To chair the commission, I've selected Michael Hogan. Dr.
Hogan, I appreciate your coming, Michael. (Applause.) Dr. Hogan has
served as the Director of the Ohio Department of Mental Health for
more than ten years, and is recognized as a leader in this
profession. He has been focused, as a state official, on how our
mental health system works, and how it doesn't work.
I look forward to the Commission's findings. I look forward to
their proposals. I look forward to making progress and fixing the
system, so that Americans do not fall through the cracks. (Applause.)

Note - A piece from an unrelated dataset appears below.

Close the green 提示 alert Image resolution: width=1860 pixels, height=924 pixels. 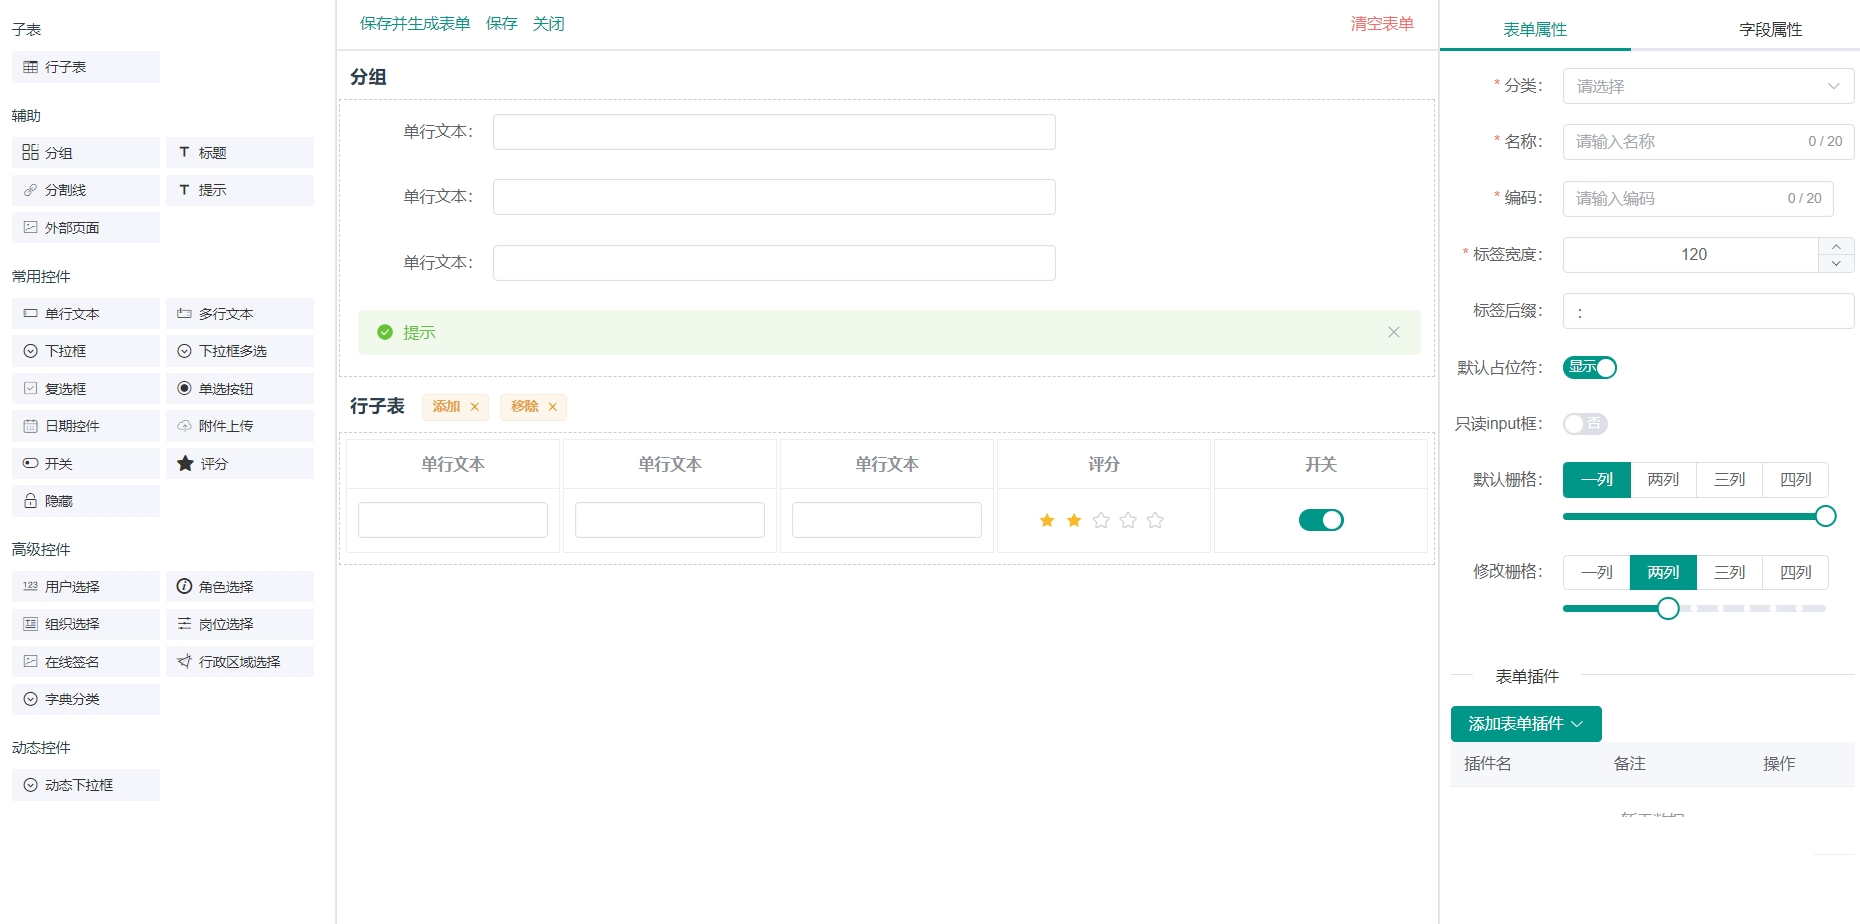tap(1393, 332)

The third major obstacle to effective mental health care is the
often unfair treatment limitations placed on mental health in insurance
coverage. (Applause.) Many private health insurance plans have
developed effective programs to identify patients with mental
illnesses, and they help them get the treatment they need to regain
But insurance plans too often place greater restrictions on
the treatment of mental illness than on the treatment of other
medical illnesses. As a result, some Americans are unable to get
effective medical treatments that would allow them to function well in
their daily lives.
Our health insurance system must treat serious mental illness like
any other disease. (Applause.) And that was Senator Domenici's
message to me at the Oval Office. (Laughter.) And it was Nancy's
message when we had them up for dinner. (Laughter.) And I want to
appreciate the fact that they have worked tirelessly on this problem.
I have a record on this issue. As the Governor of Texas, I
signed a bill to ensure that patients who critically need mental
health are treated fairly. Senator Domenici and I share this
commitment: health plans should not be allowed to apply unfair
treatment limitations or financial requirements on mental health
It is critical that we provide full -- as we provide full
mental health parity, that we do not significantly run up the cost of
health care. I'll work with the Senator. I will work with the
Speaker. I will work with their House and Senate colleagues to
reach an agreement on mental health parity -- this year. (Applause.)
We must work for a welcoming and compassionate society, a
society where no American is dismissed, and no American is forgotten.
This is the great and hopeful story of our country, and we can write
another chapter. We must give all Americans who suffer from mental
illness the treatment, and the respect, they deserve. (Applause.)